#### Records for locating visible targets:

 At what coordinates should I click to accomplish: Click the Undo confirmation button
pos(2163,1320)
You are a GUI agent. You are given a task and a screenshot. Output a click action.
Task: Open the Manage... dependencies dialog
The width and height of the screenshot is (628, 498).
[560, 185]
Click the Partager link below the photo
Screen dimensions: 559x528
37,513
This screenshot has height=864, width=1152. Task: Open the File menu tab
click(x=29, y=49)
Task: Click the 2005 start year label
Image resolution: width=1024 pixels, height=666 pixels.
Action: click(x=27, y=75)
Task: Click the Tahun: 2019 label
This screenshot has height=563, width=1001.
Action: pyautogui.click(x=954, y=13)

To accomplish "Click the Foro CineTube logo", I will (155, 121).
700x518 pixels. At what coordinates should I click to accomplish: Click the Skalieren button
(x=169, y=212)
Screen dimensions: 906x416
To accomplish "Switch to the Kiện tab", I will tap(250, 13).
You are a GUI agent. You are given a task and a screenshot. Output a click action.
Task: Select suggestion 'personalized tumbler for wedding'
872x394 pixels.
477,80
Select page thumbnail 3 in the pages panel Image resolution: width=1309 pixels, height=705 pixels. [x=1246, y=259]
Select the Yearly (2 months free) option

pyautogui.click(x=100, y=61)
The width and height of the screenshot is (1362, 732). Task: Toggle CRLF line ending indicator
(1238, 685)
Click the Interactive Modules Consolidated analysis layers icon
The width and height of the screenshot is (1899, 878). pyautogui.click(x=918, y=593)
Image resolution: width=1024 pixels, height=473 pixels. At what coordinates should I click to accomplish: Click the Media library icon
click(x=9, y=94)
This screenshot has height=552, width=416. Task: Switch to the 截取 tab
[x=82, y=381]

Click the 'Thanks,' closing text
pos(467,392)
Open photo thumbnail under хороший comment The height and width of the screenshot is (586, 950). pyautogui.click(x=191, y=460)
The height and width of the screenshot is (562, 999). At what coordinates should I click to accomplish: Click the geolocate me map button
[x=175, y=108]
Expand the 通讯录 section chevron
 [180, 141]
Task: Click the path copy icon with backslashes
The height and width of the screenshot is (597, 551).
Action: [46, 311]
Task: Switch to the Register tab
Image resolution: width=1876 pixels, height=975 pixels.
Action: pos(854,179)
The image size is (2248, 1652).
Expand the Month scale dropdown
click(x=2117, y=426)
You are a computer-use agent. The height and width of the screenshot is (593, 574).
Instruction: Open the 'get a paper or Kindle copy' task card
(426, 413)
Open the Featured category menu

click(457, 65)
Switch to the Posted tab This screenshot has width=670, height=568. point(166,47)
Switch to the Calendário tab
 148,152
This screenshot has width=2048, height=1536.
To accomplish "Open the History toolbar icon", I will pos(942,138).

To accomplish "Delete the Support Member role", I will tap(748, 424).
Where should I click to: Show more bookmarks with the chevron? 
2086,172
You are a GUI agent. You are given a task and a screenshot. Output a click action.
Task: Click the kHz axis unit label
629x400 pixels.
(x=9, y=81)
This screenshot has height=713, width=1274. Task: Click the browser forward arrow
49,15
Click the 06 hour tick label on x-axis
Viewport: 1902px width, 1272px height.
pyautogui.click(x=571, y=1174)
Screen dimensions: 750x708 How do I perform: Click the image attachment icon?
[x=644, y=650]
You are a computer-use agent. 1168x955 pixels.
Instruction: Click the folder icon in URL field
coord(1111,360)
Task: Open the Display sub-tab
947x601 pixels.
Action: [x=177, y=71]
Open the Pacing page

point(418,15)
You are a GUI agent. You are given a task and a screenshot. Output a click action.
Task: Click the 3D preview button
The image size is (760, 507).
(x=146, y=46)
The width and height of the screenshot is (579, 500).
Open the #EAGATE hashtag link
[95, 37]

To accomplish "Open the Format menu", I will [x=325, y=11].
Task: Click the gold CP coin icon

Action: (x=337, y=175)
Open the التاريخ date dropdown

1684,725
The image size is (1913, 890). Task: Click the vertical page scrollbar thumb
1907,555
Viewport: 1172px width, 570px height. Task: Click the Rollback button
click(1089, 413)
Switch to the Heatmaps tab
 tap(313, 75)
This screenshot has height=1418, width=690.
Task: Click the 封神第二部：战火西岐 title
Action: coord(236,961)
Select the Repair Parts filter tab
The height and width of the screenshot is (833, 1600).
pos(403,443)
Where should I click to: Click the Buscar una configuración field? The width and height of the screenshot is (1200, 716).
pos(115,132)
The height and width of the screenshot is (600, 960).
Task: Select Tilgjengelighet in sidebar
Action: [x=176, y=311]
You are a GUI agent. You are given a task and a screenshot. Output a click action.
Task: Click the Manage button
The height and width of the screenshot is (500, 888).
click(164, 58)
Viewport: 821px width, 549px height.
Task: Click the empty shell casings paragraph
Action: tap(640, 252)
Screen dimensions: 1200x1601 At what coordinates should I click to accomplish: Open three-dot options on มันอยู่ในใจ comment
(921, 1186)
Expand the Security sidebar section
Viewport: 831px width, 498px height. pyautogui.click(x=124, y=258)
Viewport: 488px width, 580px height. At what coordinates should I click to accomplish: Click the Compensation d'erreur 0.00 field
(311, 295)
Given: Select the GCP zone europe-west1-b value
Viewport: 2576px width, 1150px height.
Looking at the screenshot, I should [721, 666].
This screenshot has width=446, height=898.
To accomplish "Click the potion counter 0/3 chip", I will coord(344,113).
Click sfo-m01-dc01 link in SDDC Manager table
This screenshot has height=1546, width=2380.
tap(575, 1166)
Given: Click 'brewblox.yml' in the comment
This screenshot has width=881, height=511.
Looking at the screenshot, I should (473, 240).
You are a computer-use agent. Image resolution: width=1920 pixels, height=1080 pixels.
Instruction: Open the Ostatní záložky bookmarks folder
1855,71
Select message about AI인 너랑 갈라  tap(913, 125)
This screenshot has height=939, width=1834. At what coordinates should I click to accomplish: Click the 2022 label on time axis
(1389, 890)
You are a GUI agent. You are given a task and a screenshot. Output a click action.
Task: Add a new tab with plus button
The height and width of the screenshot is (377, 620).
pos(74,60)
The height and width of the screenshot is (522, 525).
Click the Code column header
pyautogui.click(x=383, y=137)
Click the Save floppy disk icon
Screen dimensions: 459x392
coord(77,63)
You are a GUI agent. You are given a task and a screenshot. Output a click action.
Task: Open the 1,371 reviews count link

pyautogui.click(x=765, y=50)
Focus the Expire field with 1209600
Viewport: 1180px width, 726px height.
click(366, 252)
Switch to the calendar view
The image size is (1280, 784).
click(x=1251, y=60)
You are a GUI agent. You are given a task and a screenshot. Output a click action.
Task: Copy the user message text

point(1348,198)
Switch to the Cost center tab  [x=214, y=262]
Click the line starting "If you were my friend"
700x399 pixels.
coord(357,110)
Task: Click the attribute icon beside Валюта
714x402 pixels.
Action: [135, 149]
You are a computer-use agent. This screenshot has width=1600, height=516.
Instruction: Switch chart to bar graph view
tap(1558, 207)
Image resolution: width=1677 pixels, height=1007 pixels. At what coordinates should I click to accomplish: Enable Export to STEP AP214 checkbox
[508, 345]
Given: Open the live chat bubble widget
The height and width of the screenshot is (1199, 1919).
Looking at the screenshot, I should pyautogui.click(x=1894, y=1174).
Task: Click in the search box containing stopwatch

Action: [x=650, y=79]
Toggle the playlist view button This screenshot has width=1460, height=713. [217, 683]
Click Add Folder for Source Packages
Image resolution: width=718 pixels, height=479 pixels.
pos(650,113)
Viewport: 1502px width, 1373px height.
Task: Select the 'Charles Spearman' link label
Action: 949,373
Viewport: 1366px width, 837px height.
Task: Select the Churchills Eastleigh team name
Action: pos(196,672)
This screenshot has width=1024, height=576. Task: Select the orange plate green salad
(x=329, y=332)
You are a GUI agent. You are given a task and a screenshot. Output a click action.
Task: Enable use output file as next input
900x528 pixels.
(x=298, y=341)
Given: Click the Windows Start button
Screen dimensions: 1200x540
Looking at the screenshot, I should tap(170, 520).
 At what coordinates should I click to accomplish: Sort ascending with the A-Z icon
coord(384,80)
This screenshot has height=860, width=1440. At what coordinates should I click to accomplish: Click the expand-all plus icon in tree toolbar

#### The exercise:
Rewrite the records from the start up to and including the line with "(x=169, y=212)", replacing "screenshot" with "screen capture" and leaving everything else unchanged.

#### Output for this exercise:
 At what coordinates should I click to accomplish: Click the Undo confirmation button
pos(2163,1320)
You are a GUI agent. You are given a task and a screen capture. Output a click action.
Task: Open the Manage... dependencies dialog
The width and height of the screen capture is (628, 498).
[560, 185]
Click the Partager link below the photo
Screen dimensions: 559x528
37,513
This screen capture has height=864, width=1152. Task: Open the File menu tab
click(x=29, y=49)
Task: Click the 2005 start year label
Image resolution: width=1024 pixels, height=666 pixels.
Action: click(x=27, y=75)
Task: Click the Tahun: 2019 label
This screen capture has height=563, width=1001.
Action: pyautogui.click(x=954, y=13)

To accomplish "Click the Foro CineTube logo", I will (155, 121).
700x518 pixels. At what coordinates should I click to accomplish: Click the Skalieren button
(x=169, y=212)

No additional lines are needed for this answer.